In response to significant pressure from Congress, the Federal Reserve Board (FRB) recently proposed sweeping amendments to Regulation Z, which implements the Truth in Lending Act (TILA). The FRB is proposing these rules in response to the subprime lending crisis and is trying to balance the protection of borrowers from unfair lending practices with responsible access to credit and home ownership.

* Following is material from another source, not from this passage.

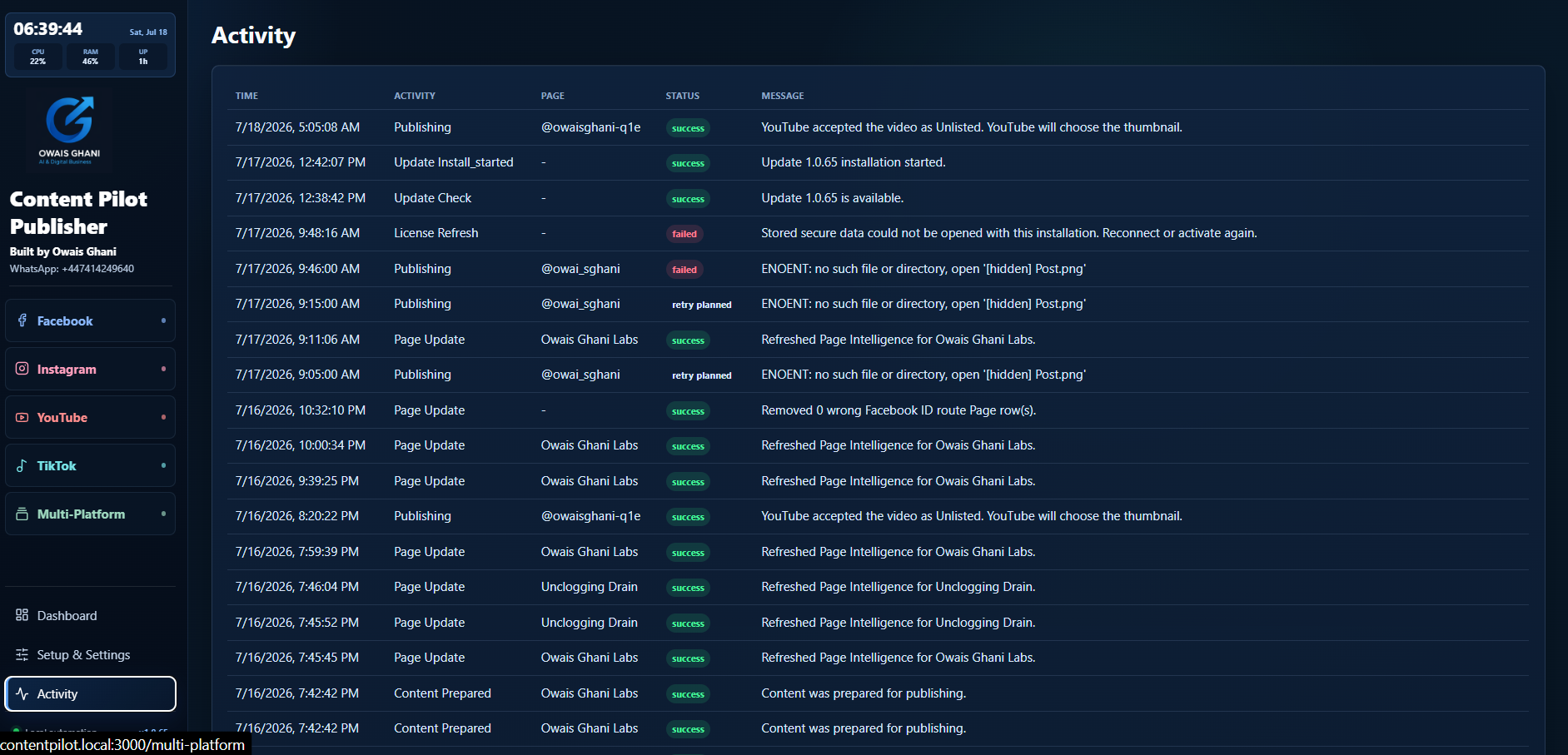Click the Setup & Settings sliders icon

(22, 654)
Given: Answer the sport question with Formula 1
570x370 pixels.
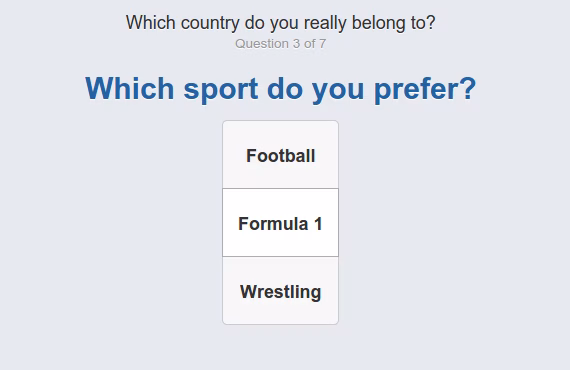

The proposed rules seek to increase protections for most closed-end residential loans; develop additional requirements for a new category of loans, "higher-priced mortgage loans;" provide for changes to TILA's advertising rules; and require that borrowers receive TILA disclosures earlier in the lending process. Under the proposed amendments, borrowers could bring actions for most rule violations and could recover actual damages; statutory damages ($2,000 per individual and the lesser of $500,000 or 1% of the creditor's net worth for class actions); finance charges and fees that the borrower paid in the loan at issue; and attorney's fees.
Closed-End Loans Secured By a Borrower's Principal Dwelling
The FRB proposed the following protections for all closed-end loans secured by a borrower's principal dwelling.
- Written Agreement for Broker Compensation— A broker would obtain a written agreement from a borrower before the submission of an application or payment of any fee from the borrower, whichever is earlier. This agreement would require the disclosure of all fees paid to the broker, including a yield spread premium, as a dollar amount and provide the borrower with additional information such as the presence of a potential conflict of interest between the lender and the broker. This agreement also would be provided in a tablefunding transaction.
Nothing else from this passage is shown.